An enhancement proposal and design document towards v2 of pytorch-forecasting and dsipts.

More context here: sktime/pytorch-forecasting#1736

@felipeangelimvieira
Copy link
Contributor

(bringing the discussion from discord to here)
Really interesting, Franz... I’ll post a more detailed comment here once I’ve organized my thoughts. The first question that comes to mind is: could we condense the information in the output of __getitem__ of BaseTSDataset into fewer objects?

@felipeangelimvieira
Copy link
Contributor

About static_features: not all deep-learning TS models have static features. Example: N-BEATS. At the same time, I believe this is something really relevant to TFT, for example.

Given that, should this be positioned at "model" level instead?

@fkiraly
Copy link
Contributor Author

fkiraly commented Feb 3, 2025

The first question that comes to mind is: could we condense the information in the output of __getitem__ of BaseTSDataset into fewer objects?

Yes, that is also what @thawn said, let's try to have as few tensors as possible.

My answer: perhaps - but it is hard to actually write it down.

Some comments:

  • a lot of the fields are metadata, about properties of variables (future-known or not, categorical/numerical, etc)
  • we need at least 2 if we have only past data, and 3 if we have future data, simply given the native "shapes" of static, future and past data. Tensors can be rectangular only, and it is not possible to have all that data in less than 3 because of the shapes.
  • separating index is a conscious choice, otherwise you have an additional metadata field. And you are open to a future modification where you encode a RangeIndex or period index more efficiently.

@fkiraly
Copy link
Contributor Author

fkiraly commented Feb 3, 2025

About static_features: not all deep-learning TS models have static features. Example: N-BEATS. At the same time, I believe this is something really relevant to TFT, for example.

Given that, should this be positioned at "model" level instead?

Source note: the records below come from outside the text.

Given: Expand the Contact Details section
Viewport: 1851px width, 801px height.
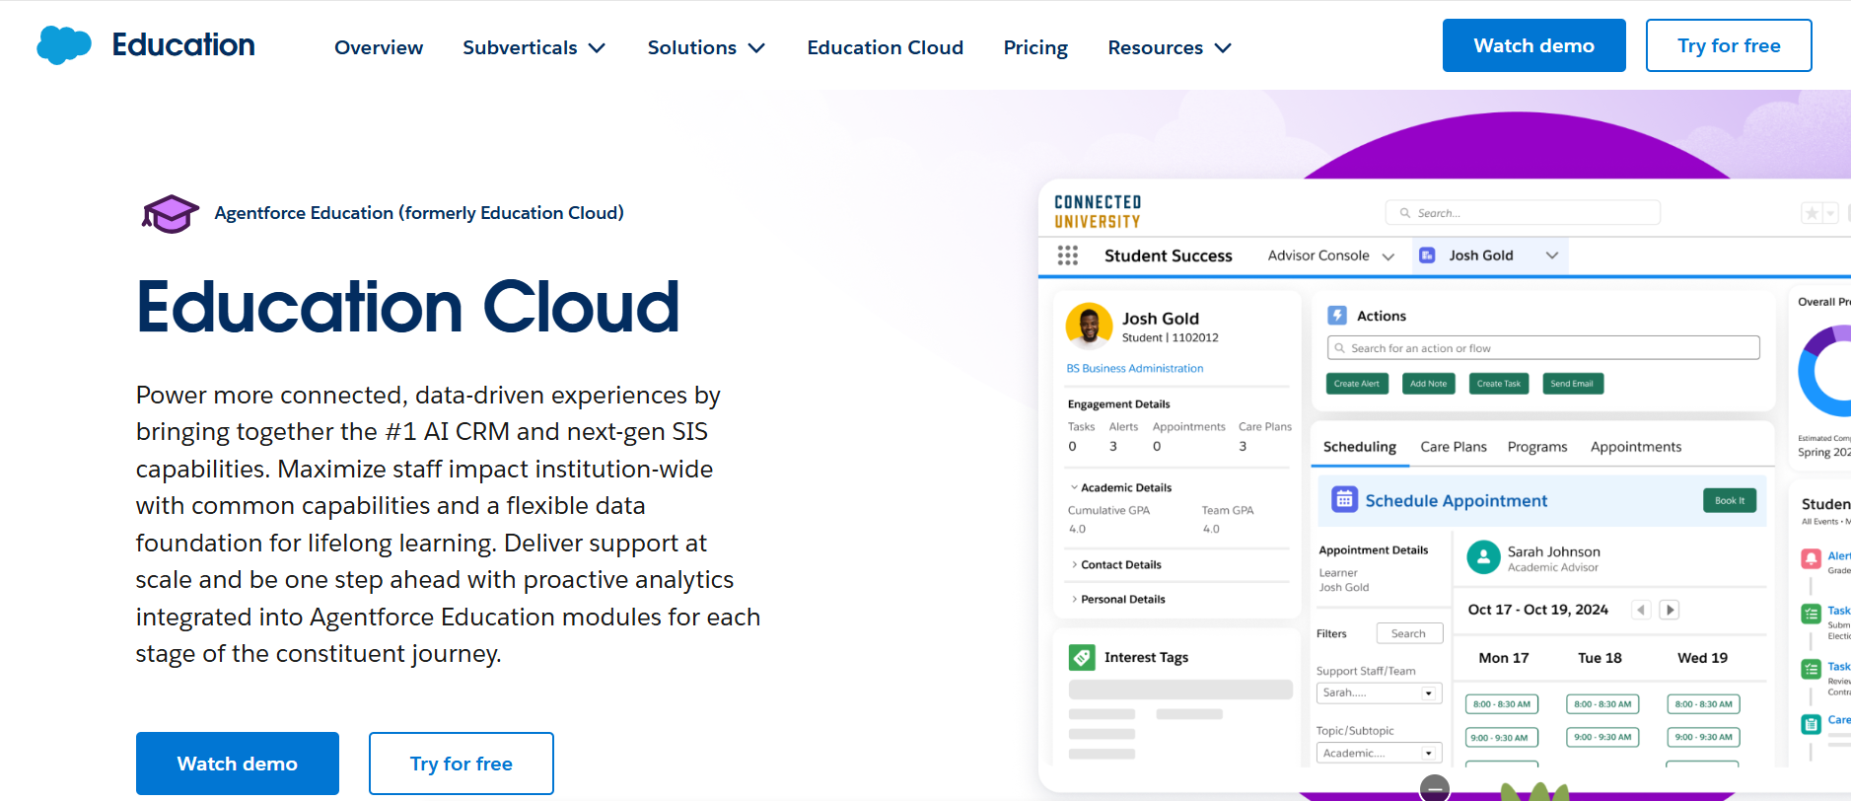Looking at the screenshot, I should (1120, 564).
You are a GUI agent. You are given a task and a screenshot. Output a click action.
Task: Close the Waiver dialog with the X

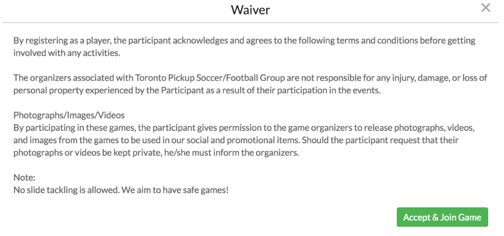[x=485, y=8]
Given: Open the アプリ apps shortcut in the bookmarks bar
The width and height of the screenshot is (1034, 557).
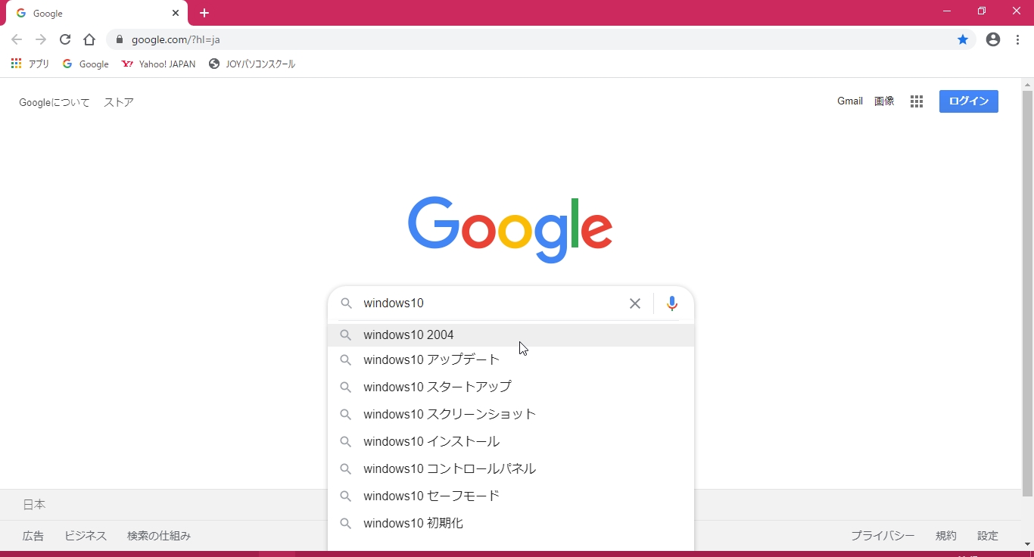Looking at the screenshot, I should click(30, 64).
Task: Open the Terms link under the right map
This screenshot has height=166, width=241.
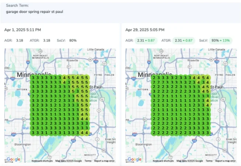Action: [x=209, y=161]
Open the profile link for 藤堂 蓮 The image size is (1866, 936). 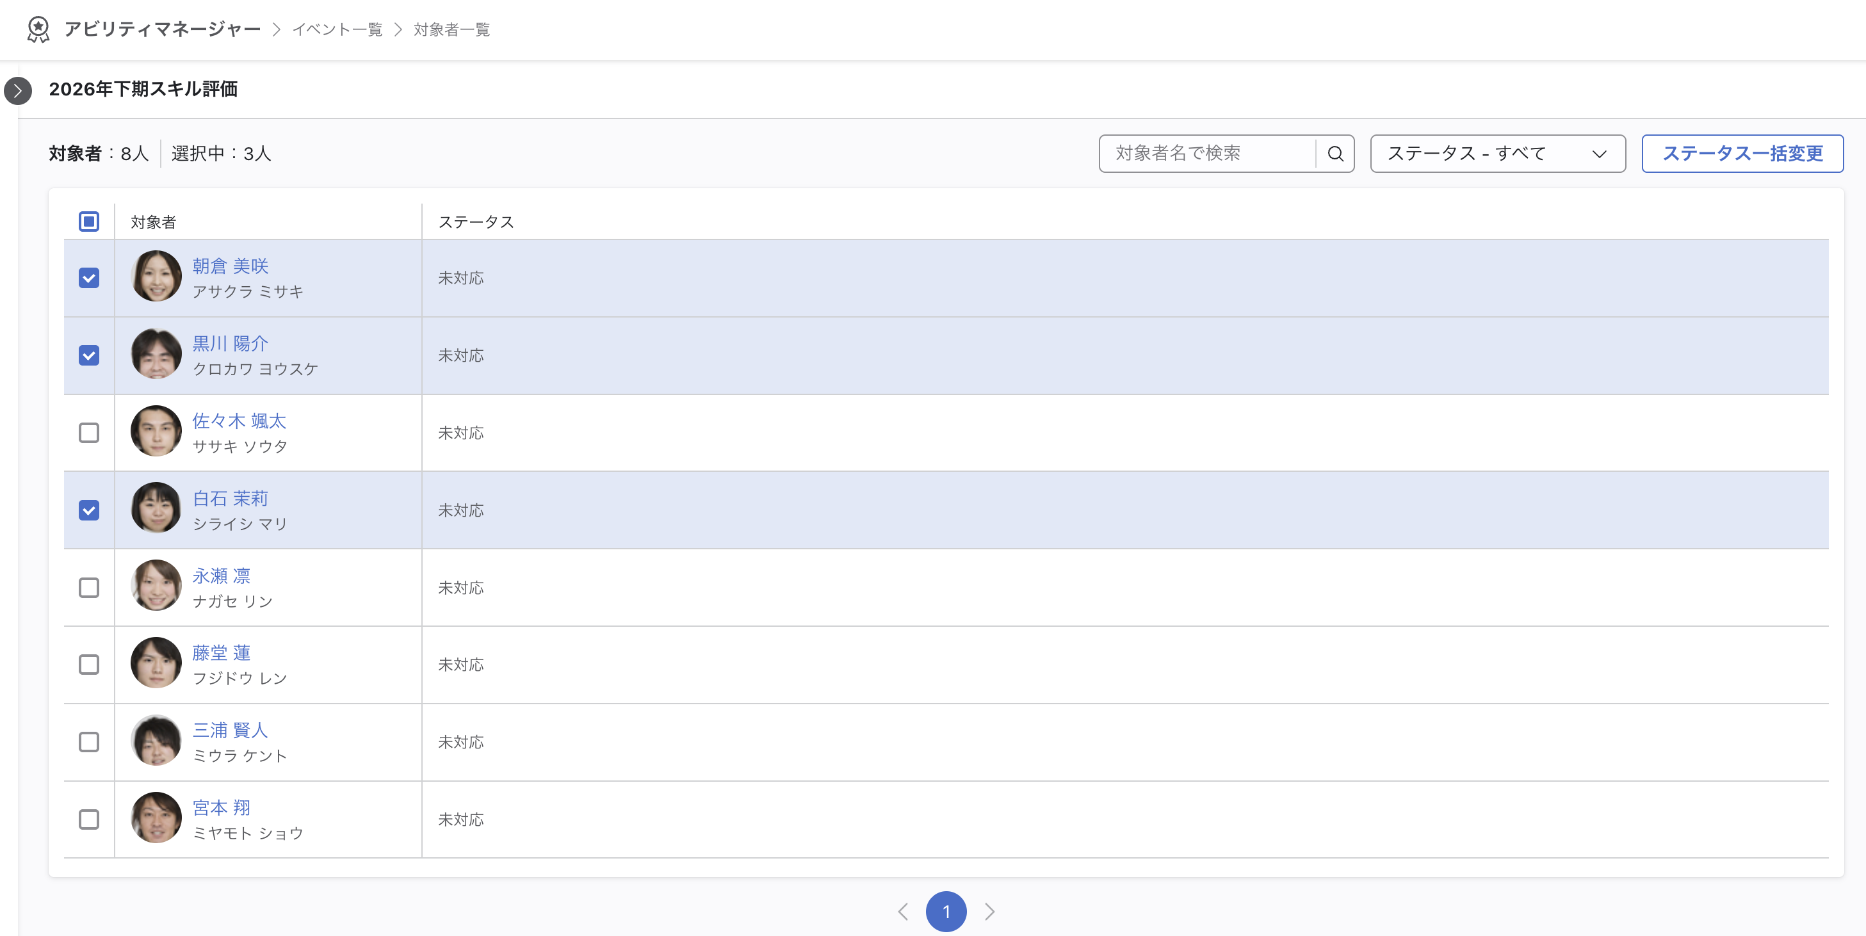point(222,653)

I think not, since it is a "data" concern:

  • The information on which variable is static is a data property, and the values of the static variables are data (not a model part or modelling choice)
  • the "minimal representation" of static variables involves a tensor of smaller shape (n_instances x n_static_variables) - 2D and not 3D (instance, variable, time)
  • the corresponding "model" concern is "handles static variables", this is a capability type property. For a unified interface, all models need to be able to take a dataset with static variables, the ones without capability will just ignore them.

@felipeangelimvieira
Copy link
Contributor

What I'm thinking about is that static variables are a specific kind of past and future known exogenous variables, that are constant throughout time. In this sense, should we really separate them? I feel they are essentially the same in a "meta" level. The difference is how the model wants to use them.

One example: we could use fourier features as static variables in TFT. I'm not sure if there's something that do not allow us to use it that way, since these features are known for every timepoint in past and future.

@felipeangelimvieira
Copy link
Contributor

More thoughts:

  • Couldn't __getitem__ return just the relevant data, and metadata be stored in attributes self.y_cols_, self.x_cols_ of the dataset?
  • Should we have a BaseTorchTransformer that defines an interface for transformations (such as normalization of past values in a batch) at torch level? (replacing current encoders)

@fkiraly
Copy link
Contributor Author

fkiraly commented Feb 4, 2025

What I'm thinking about is that static variables are a specific kind of past and future known exogenous variables, that are constant throughout time. In this sense, should we really separate them? I feel they are essentially the same in a "meta" level. The difference is how the model wants to use them.

To me, this is not correct, on the conceptual level.

The formal model I typically adopt is that all data points are indexed. Time-varying (or "dynamic") variables change over time, and obervations (entries, values, etc) are indexed by: (instance index, variable name, time index). Whereas, static variables are only indexed by (instance index, variable name). If you adopt the usual model of hierarchical data, where a combination of indices indexes an observation, it becomes clear that static variables live at different "levels" in the indexing hierarchy.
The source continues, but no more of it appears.